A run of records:
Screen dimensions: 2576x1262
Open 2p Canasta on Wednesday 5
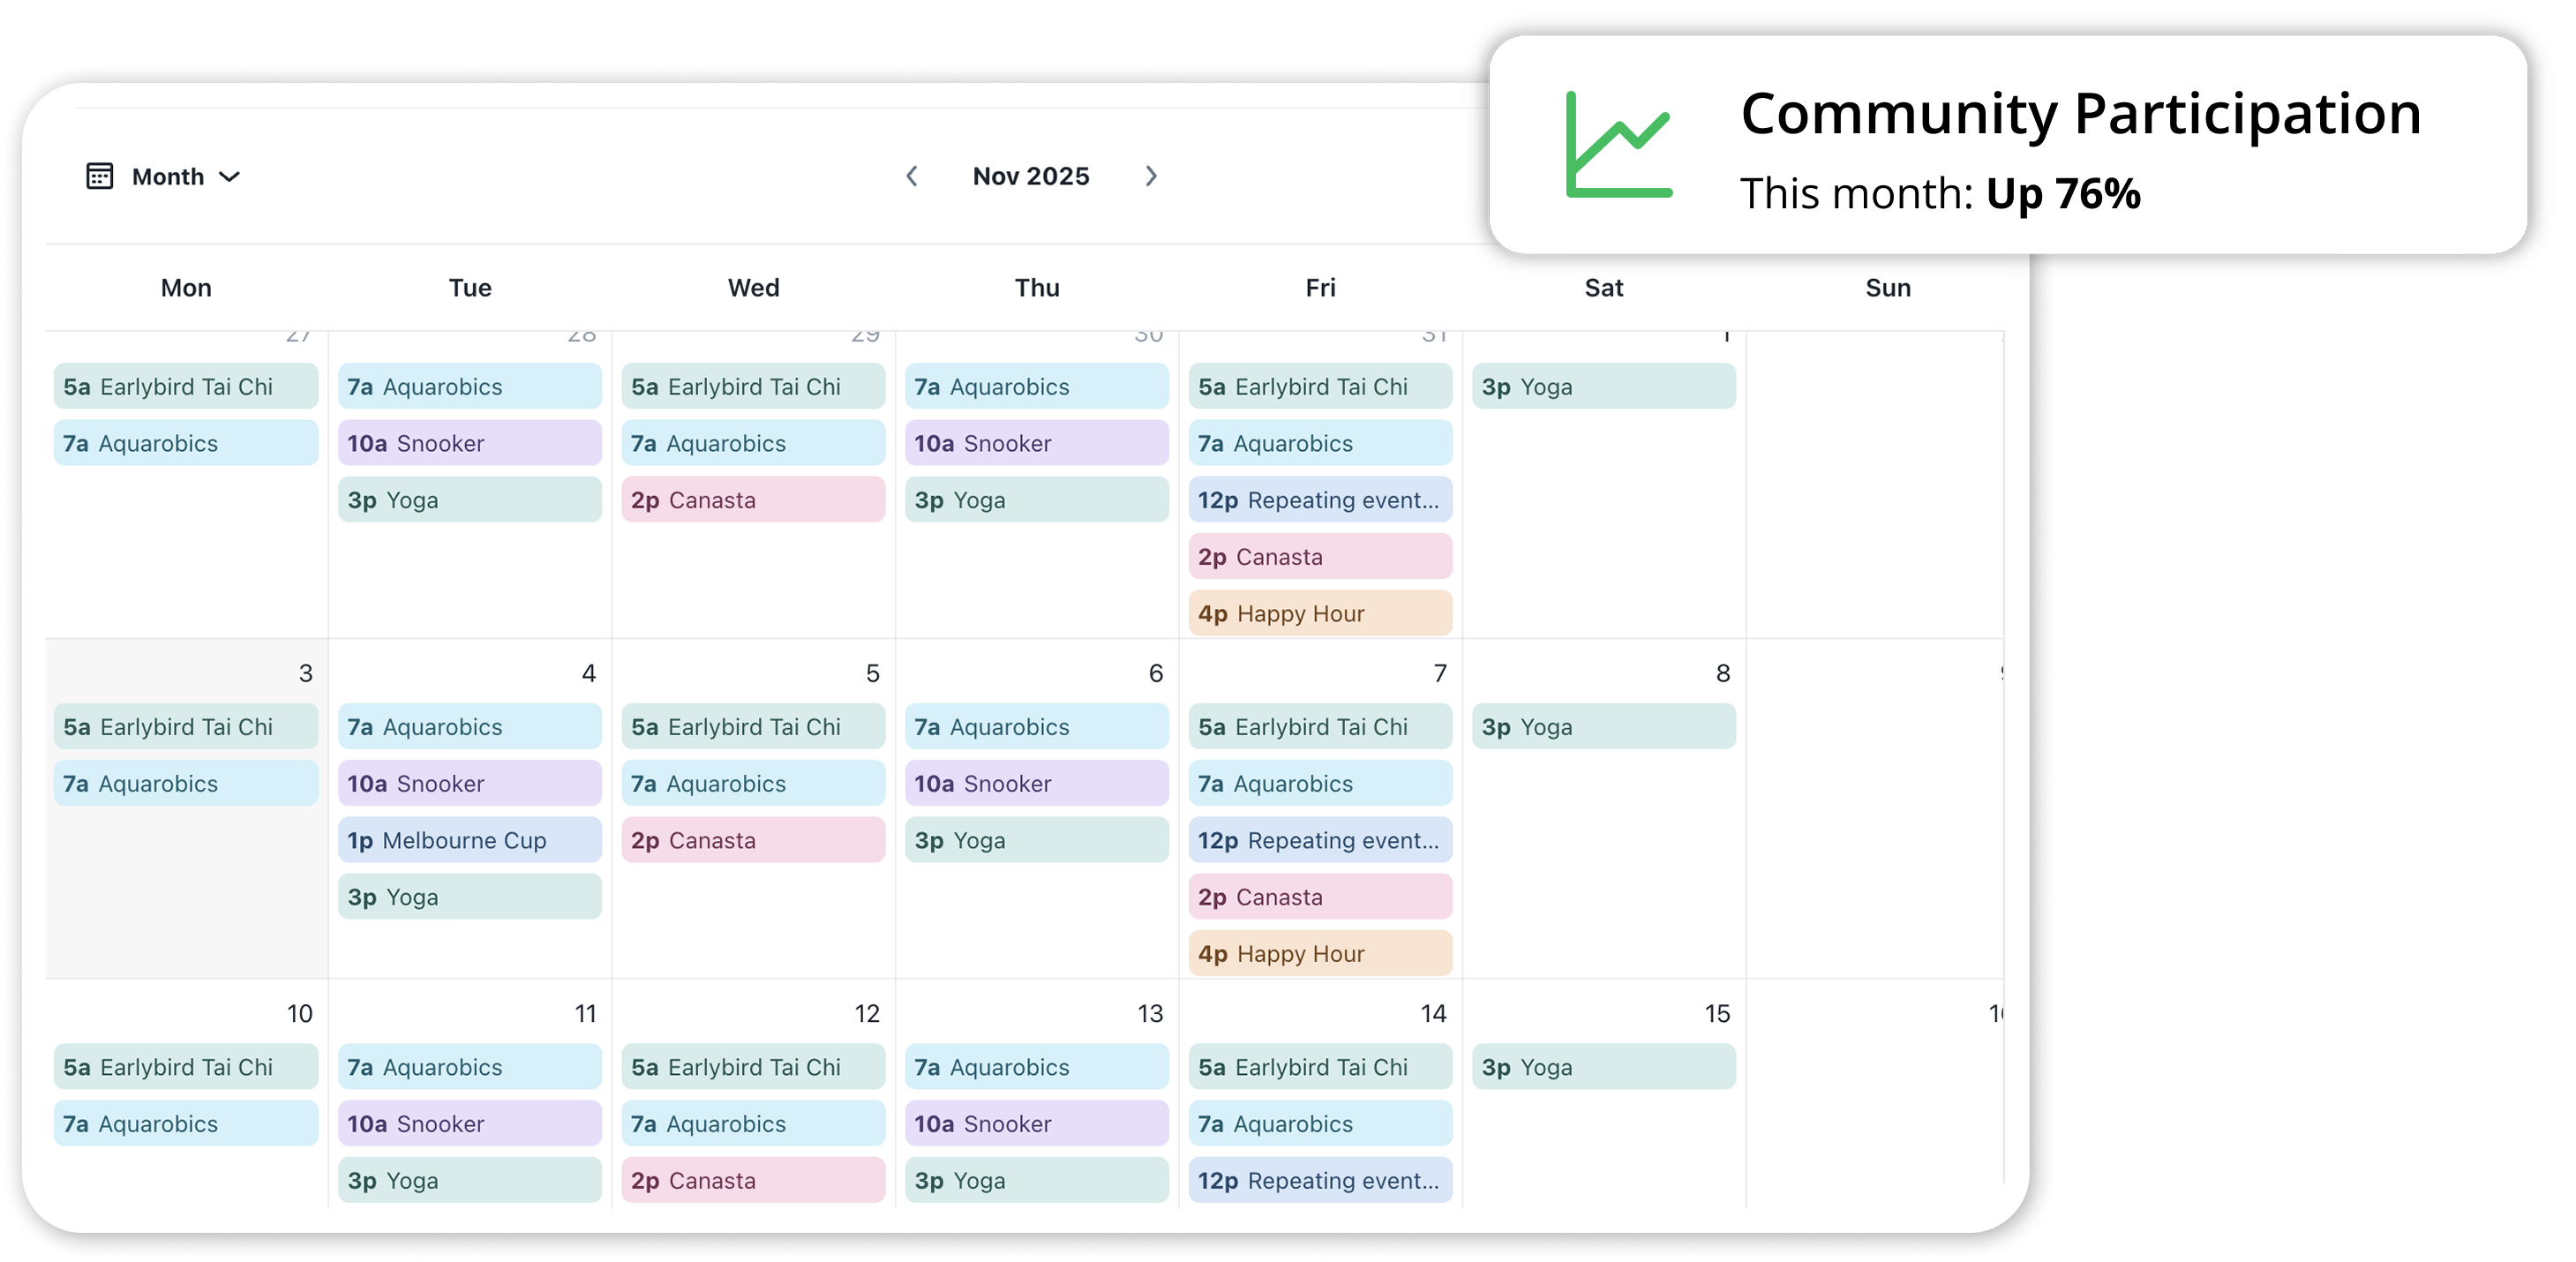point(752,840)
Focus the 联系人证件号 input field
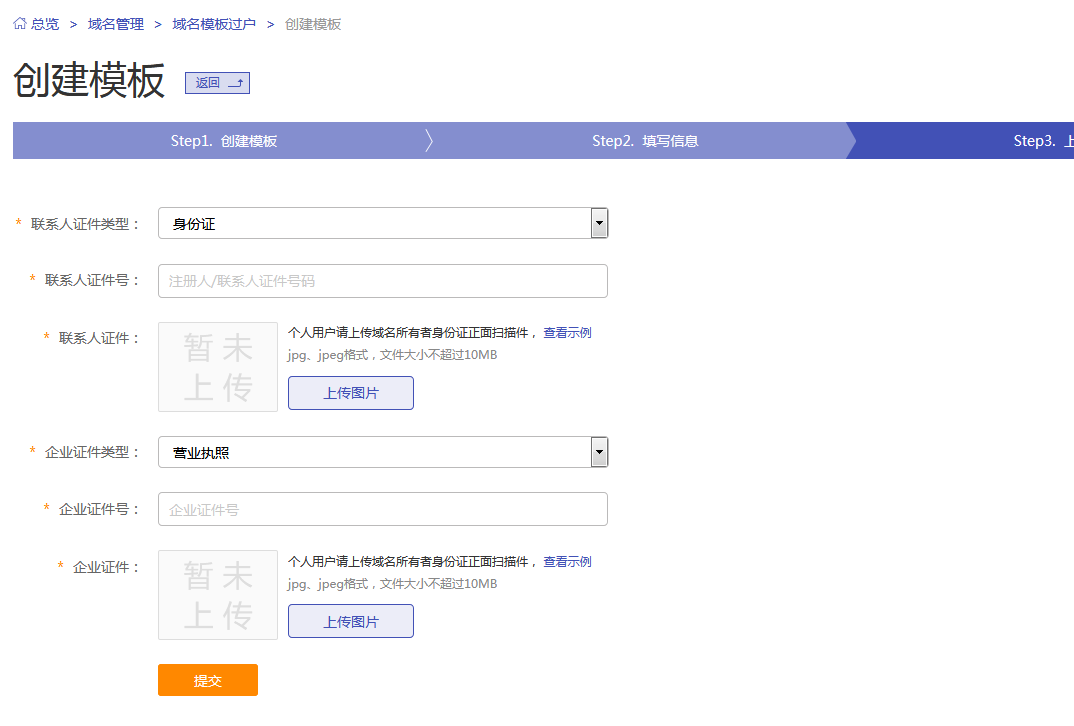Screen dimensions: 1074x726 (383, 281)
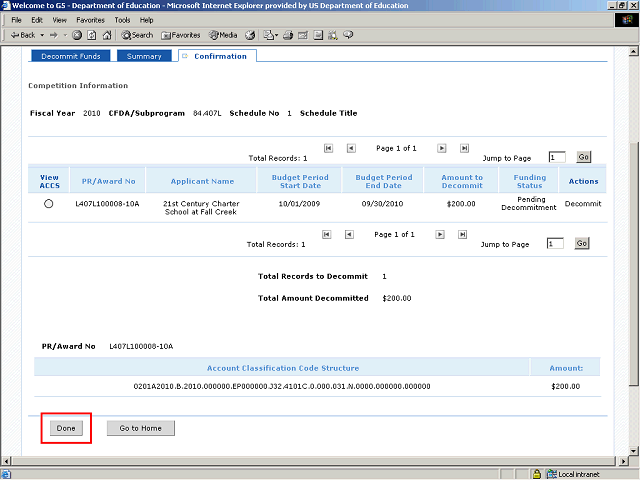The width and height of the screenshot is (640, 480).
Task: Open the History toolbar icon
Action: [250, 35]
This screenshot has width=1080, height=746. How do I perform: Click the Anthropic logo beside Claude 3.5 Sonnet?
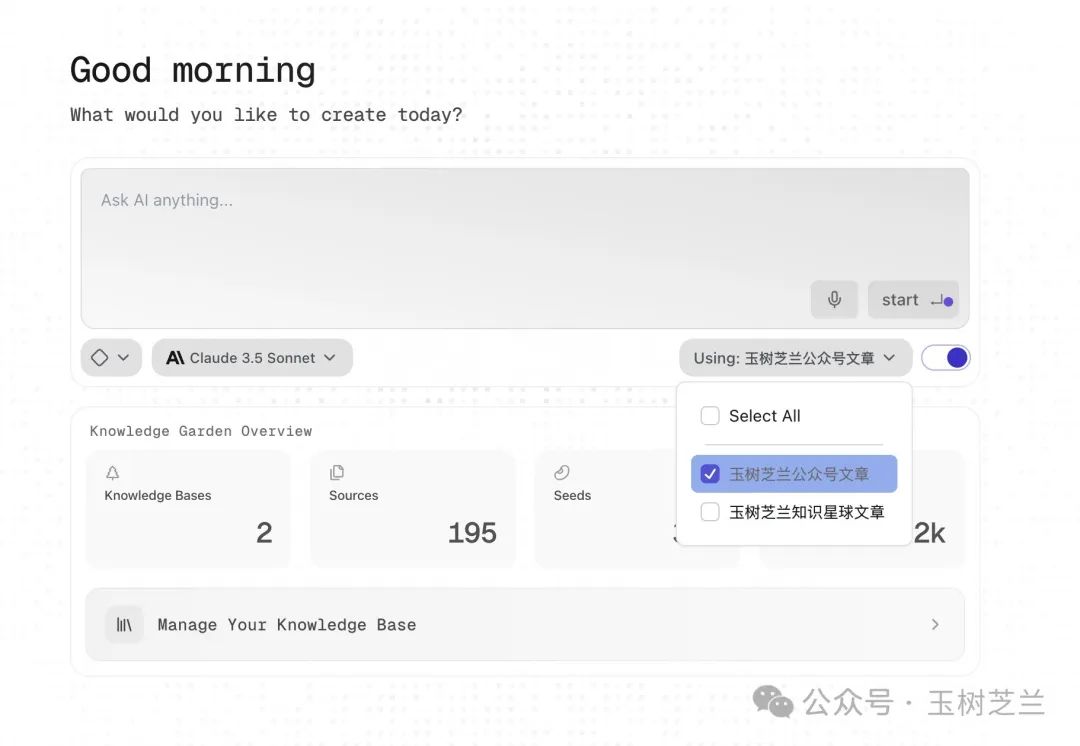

__What you will do__.
Retype every one of the records above word for word, without the pictures.

__Result__.
Screen dimensions: 2576x1262
Open 2p Canasta on Wednesday 5
point(752,840)
Focus the 联系人证件号 input field
Screen dimensions: 1074x726 (383, 281)
The width and height of the screenshot is (640, 480).
Task: Open the History toolbar icon
Action: [250, 35]
This screenshot has width=1080, height=746. How do I perform: Click the Anthropic logo beside Claude 3.5 Sonnet?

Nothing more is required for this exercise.